First I’ll tell a bit about the application itself. The project name is “Loclist” which is a combination of “Localized” and “List”. While applications such as grocery lists are ten a penny, my application is a little bit different. Sure, it provides the basic features a grocery list needs: the user defines a set of items and adds the items to the list. Each item can have an attribute (such as “2 red Apples” – “2 red” is the attribute and “Apples” is the item). But my application is a little bit different: it learns based on the location, to sort the items in the list. This way, the list learns “path” you take shopping in a super market and presents the grocery list in the best order. You can try it for yourself, the application is free for everyone, just log in with your Google account here: http://lists.cloudme.org.
But this article is not about marketing the application; instead I’d like to write about the technology I used for creating the application. As it is an experiment, it should be a low-budget project. Therefore a starting point was Google App Engine (GAE), which provides free webspace (until some quota limits kick in). Unfortunately, GAE has some restrictions. In order to make the application fast, it should be quite lightweight. That means, care must be taken to choose the right libraries and frameworks to work with. Another constraint was, that it should be a mobile application, which should run almost like a native application. On the iPhone, it should be possible to run in fullscreen mode, when launched from the home screen. So I chose the following technology stack:
- Google App Engine / Java as platform
- Objectify Appengine as persistence framework
- Google Guice as dependency injection framework
- Stripes as web application framework
- jQuery as frontend framework
All this together makes a very convenient platform to develop mobile webapps. But there are some best practices, which are not baked into this stack, and so I created a new, lightweight framework which glues together all these technologies. It is called “Sugar” and consists of two parts:
- Sugar GAE – the Java based framework which connects Objectify, Stripes and Guice to an easy to use platform and adds additional features, such as abstract classes for standard DAOs, Service classes, test cases and some Stripes Framework features.
- Sugar Web – the jQuery and CSS based framework that provides AJAX features to Stripes based web applications.

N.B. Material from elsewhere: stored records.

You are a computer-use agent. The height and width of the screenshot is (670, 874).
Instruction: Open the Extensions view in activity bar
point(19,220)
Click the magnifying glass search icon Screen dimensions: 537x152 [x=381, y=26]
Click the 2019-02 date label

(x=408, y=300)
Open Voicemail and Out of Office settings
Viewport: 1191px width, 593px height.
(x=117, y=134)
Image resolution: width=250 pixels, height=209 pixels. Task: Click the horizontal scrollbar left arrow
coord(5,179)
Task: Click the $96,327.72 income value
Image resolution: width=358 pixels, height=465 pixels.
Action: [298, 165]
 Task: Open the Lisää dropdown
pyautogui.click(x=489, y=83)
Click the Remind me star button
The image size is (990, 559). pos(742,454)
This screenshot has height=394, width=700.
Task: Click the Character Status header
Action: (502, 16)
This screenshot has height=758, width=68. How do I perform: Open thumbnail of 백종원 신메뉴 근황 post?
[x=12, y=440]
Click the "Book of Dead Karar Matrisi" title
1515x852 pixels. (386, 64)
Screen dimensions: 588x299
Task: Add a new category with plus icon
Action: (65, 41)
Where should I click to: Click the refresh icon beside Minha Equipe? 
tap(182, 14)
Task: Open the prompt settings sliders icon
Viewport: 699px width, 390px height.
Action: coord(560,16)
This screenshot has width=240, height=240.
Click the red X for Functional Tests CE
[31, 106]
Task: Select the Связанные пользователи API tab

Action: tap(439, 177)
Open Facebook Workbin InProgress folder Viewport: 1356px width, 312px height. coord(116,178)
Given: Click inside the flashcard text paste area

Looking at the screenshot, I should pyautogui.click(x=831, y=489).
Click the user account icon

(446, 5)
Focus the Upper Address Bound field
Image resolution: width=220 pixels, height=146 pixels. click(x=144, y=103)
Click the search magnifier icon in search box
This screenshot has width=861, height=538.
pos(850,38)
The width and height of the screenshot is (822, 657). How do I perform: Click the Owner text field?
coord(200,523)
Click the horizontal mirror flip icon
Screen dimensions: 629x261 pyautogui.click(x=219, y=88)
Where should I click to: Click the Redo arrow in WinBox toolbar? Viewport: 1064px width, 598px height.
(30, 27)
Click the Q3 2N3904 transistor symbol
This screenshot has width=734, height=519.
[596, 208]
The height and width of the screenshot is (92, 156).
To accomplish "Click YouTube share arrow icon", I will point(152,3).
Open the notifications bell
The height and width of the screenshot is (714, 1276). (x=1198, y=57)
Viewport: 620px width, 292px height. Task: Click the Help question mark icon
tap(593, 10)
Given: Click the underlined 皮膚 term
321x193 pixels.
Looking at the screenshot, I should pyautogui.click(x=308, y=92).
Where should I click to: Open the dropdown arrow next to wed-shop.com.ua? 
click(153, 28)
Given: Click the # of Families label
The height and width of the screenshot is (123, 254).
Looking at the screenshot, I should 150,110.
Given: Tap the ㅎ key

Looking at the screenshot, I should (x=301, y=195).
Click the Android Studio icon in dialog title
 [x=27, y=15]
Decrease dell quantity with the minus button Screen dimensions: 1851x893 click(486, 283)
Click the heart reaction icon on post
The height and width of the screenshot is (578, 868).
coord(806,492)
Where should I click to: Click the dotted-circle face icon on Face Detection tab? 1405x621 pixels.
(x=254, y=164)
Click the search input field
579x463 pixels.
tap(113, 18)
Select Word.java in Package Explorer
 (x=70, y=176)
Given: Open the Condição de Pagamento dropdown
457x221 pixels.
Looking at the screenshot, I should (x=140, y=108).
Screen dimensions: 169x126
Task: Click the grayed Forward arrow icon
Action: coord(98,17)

Some might ask, why I didn’t use an existing framework to develop iPhone webapps, such as jQTouch or jQuery Mobile. But that would have been too easy. First of all, I wanted to learn more details about writing my own jQuery plugin and designing my own iPhone webapp. But apart from that, my application does not exactly behave like a normal AJAX webapp. Instead, it requires to communicate the geolocation to the server in order to provide location based sorting of lists. Another feature wanted to learn. Therefore I decided to not use an existing framework. I was surprised to find out that writing such a framework was quite easy and required less then 80 lines of code.
I checked out sugar from cloudme.googlecode.com. I hope it’s ok to use it. I need a nice DAO for objectify and yours looks like it. Thanks.
Of course. Let me know if you find any bugs.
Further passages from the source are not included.